§ **Exercise description**
From the data below, please reproduce exactly everything from the line that contains "Cidadania (531, 679)" down to the line that contains "Participação Pública (539, 1241)", with both ends included.

§ **Supplied material**
##############################

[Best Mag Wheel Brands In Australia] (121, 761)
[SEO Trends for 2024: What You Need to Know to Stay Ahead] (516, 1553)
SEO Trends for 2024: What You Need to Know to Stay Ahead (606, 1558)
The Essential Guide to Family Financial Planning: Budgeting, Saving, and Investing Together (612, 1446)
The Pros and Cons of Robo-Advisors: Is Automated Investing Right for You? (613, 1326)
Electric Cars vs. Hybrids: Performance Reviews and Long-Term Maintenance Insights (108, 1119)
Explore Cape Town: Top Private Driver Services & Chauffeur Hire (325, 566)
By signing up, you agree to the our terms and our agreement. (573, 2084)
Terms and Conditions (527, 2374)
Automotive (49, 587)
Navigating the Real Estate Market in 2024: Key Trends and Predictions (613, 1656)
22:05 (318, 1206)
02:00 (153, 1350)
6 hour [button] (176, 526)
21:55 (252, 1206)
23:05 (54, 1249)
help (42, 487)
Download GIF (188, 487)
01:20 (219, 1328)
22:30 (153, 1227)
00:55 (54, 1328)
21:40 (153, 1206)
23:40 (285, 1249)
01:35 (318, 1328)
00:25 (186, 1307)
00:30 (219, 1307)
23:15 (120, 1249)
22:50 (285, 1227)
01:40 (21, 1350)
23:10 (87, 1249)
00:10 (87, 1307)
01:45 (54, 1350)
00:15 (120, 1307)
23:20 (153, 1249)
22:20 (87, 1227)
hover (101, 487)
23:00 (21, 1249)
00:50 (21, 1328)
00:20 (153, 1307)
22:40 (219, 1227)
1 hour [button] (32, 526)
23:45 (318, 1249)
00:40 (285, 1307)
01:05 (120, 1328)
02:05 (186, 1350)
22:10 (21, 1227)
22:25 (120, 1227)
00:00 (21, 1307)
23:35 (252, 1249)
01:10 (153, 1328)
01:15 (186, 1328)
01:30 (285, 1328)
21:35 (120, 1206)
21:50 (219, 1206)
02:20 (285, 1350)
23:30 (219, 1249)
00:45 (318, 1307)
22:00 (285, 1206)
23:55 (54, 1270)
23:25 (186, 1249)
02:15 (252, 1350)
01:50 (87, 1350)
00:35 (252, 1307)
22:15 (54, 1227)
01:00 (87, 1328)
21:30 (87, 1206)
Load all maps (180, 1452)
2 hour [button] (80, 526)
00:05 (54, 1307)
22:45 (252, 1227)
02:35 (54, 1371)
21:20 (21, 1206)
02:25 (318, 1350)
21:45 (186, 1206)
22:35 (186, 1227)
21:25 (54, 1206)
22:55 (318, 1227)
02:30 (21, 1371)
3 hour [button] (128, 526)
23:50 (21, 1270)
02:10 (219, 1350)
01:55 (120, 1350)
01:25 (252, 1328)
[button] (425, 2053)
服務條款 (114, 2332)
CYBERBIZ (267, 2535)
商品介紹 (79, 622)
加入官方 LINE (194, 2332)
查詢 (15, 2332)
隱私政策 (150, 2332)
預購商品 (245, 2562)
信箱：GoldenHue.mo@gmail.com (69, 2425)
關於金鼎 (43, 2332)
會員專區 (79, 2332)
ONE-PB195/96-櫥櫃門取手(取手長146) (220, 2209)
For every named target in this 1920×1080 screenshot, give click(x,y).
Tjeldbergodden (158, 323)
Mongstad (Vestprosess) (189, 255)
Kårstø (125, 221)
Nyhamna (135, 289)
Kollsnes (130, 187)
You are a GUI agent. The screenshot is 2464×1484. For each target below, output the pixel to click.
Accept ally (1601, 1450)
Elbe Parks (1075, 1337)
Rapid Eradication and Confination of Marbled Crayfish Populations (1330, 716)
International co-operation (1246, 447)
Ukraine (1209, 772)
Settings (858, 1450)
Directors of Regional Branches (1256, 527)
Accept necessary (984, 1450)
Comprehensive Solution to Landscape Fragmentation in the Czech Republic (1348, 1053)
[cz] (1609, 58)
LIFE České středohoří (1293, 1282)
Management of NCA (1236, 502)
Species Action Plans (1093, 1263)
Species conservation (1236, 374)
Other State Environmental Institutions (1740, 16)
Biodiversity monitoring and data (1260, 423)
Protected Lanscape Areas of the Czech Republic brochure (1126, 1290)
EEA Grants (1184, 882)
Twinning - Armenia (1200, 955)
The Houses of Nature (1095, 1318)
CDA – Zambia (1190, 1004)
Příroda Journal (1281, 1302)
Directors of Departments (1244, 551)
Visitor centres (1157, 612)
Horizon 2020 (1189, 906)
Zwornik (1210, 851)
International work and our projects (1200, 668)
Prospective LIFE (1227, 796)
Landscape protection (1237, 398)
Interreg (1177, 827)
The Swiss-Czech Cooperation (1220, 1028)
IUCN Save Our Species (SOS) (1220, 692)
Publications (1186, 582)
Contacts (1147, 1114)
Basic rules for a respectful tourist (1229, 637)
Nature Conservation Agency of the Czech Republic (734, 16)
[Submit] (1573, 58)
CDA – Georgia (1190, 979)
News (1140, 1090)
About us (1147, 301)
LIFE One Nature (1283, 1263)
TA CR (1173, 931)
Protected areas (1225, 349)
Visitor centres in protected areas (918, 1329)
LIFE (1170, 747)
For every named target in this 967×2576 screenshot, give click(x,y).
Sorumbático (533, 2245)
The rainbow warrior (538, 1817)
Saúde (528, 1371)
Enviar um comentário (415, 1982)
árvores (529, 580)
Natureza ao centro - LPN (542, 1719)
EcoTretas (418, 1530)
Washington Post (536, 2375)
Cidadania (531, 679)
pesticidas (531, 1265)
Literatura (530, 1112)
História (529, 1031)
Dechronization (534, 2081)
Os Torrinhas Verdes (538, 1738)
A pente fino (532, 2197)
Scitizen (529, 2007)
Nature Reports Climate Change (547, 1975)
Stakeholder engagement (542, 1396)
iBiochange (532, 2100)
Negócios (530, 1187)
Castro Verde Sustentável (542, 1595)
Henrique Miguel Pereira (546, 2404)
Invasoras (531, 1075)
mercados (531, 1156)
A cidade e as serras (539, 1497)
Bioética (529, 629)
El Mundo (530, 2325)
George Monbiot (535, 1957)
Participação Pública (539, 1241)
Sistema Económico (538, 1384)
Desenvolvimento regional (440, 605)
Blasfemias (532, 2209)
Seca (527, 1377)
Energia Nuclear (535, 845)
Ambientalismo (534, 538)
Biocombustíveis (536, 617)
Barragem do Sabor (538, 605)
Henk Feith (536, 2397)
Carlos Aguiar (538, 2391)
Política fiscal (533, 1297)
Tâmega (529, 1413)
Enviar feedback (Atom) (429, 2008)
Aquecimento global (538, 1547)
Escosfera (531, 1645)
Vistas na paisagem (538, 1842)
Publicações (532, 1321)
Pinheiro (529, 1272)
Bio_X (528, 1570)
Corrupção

##############################

§ **Response**
Cidadania (531, 679)
pesticidas (531, 1265)
Literatura (530, 1112)
História (529, 1031)
Dechronization (534, 2081)
Os Torrinhas Verdes (538, 1738)
A pente fino (532, 2197)
Scitizen (529, 2007)
Nature Reports Climate Change (547, 1975)
Stakeholder engagement (542, 1396)
iBiochange (532, 2100)
Negócios (530, 1187)
Castro Verde Sustentável (542, 1595)
Henrique Miguel Pereira (546, 2404)
Invasoras (531, 1075)
mercados (531, 1156)
A cidade e as serras (539, 1497)
Bioética (529, 629)
El Mundo (530, 2325)
George Monbiot (535, 1957)
Participação Pública (539, 1241)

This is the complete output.